- TO DO: Gather every row below that contains the word "icon", and copy each of those rows in full.

- MATERIAL:
— begin —
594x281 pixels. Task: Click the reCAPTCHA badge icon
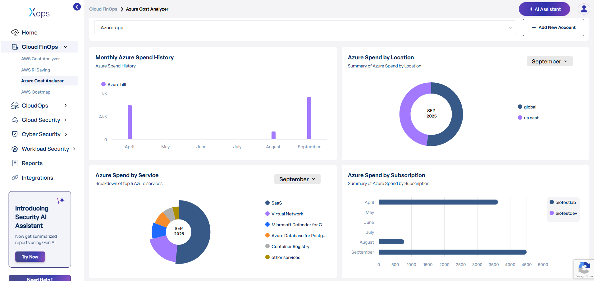tap(584, 268)
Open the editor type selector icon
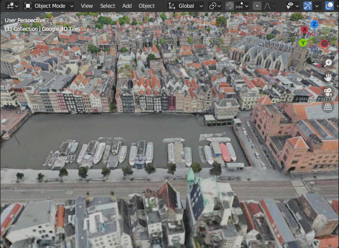339x248 pixels. pyautogui.click(x=12, y=6)
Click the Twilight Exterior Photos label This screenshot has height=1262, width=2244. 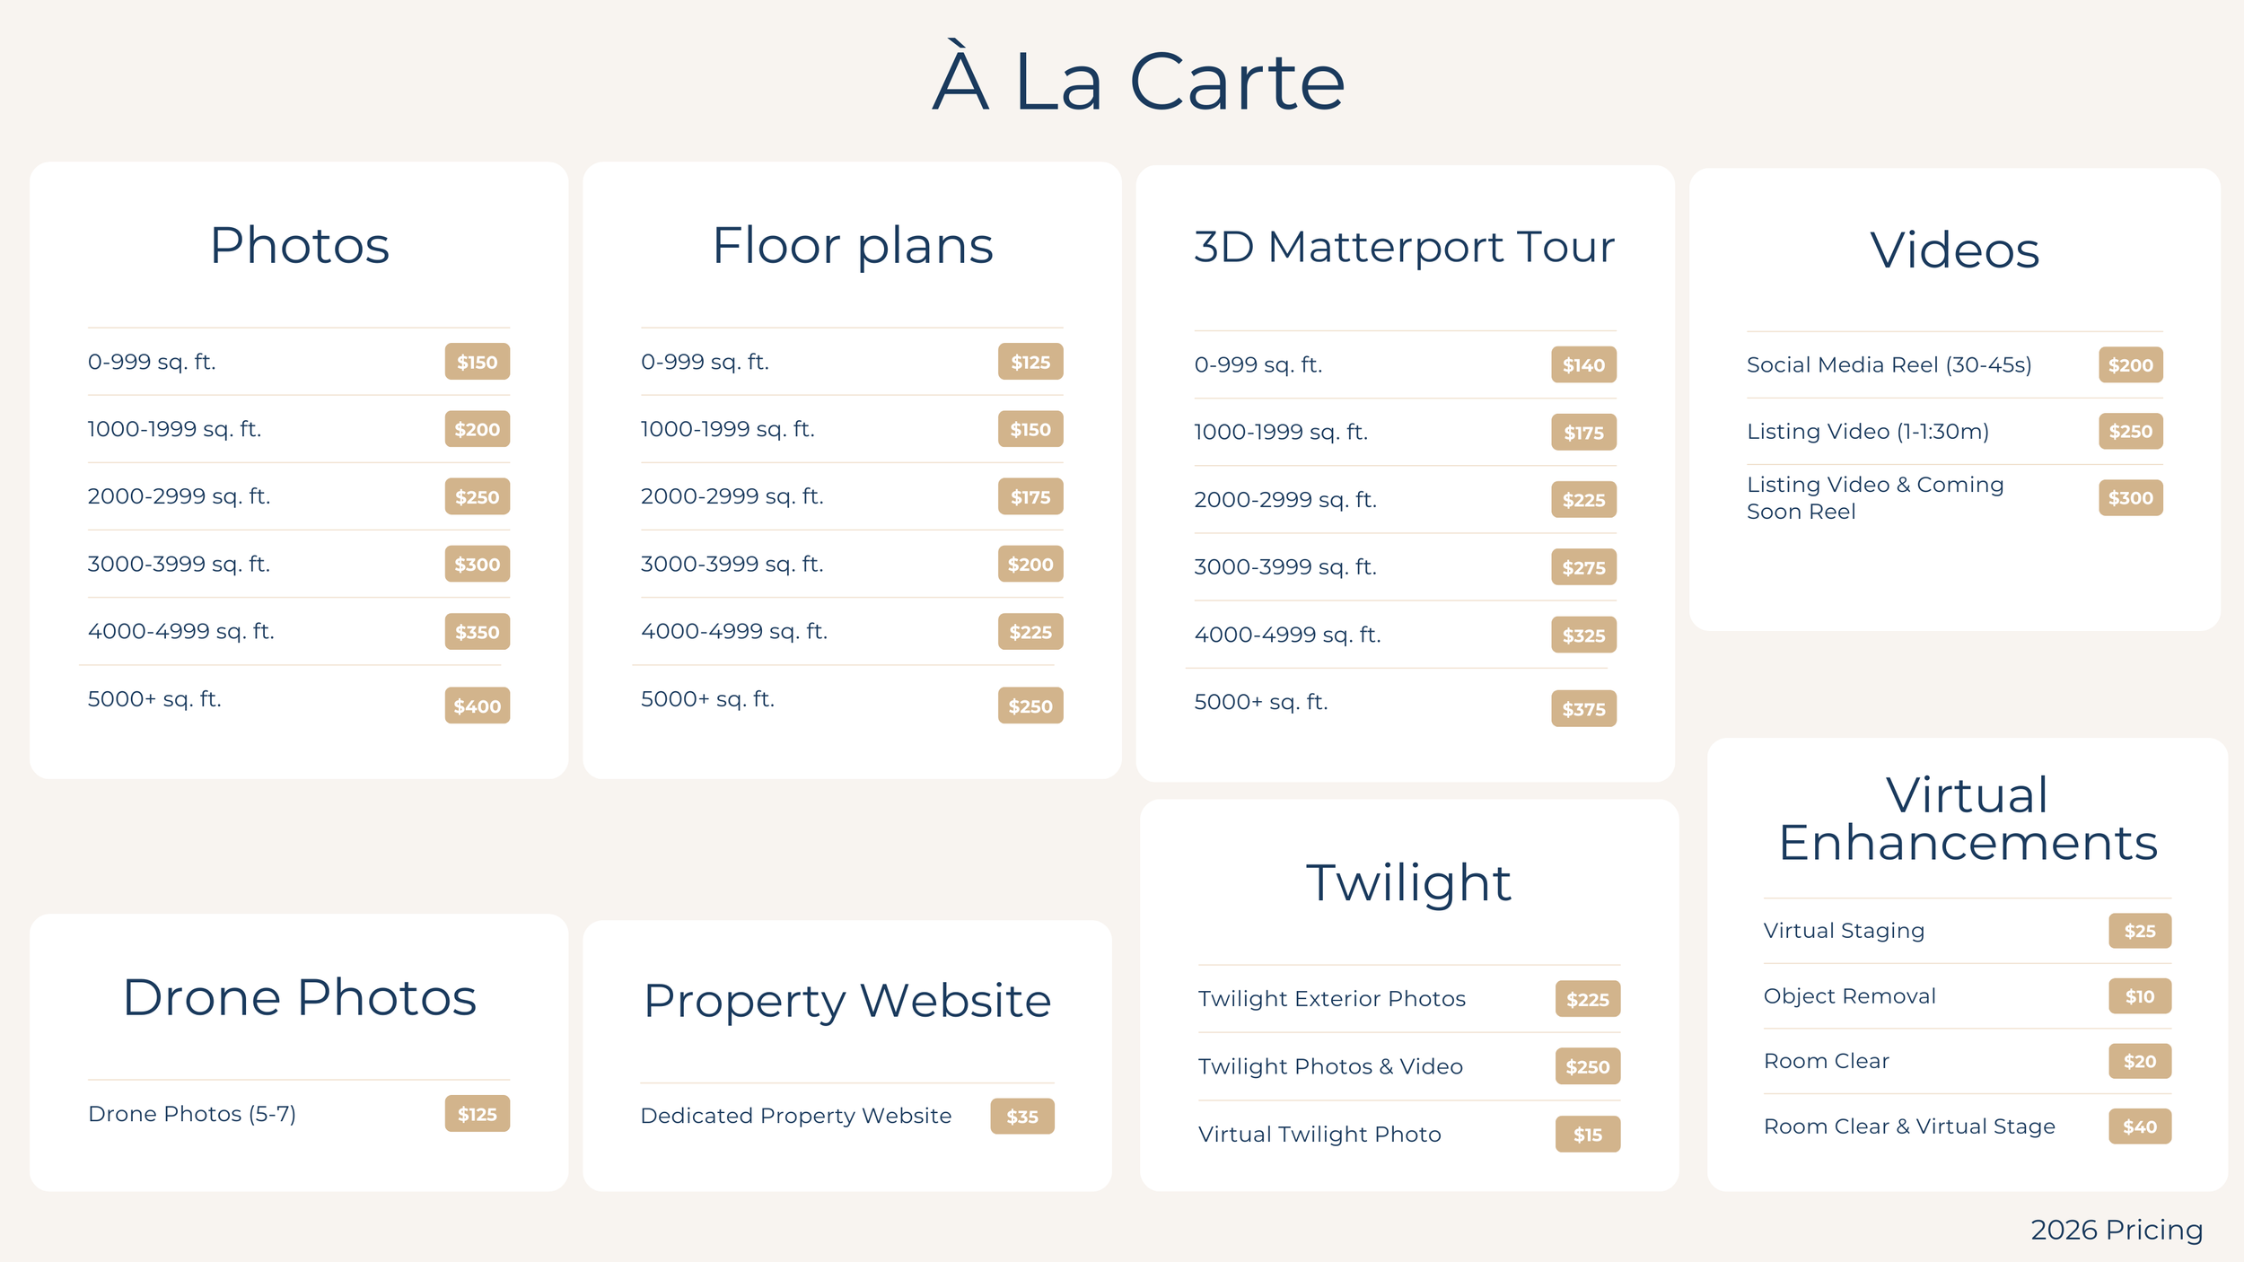(x=1331, y=999)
— end —
- SOLUTION TO THE EXERCISE:
594x281 pixels. Task: Click the reCAPTCHA badge icon
Open the editor type selector icon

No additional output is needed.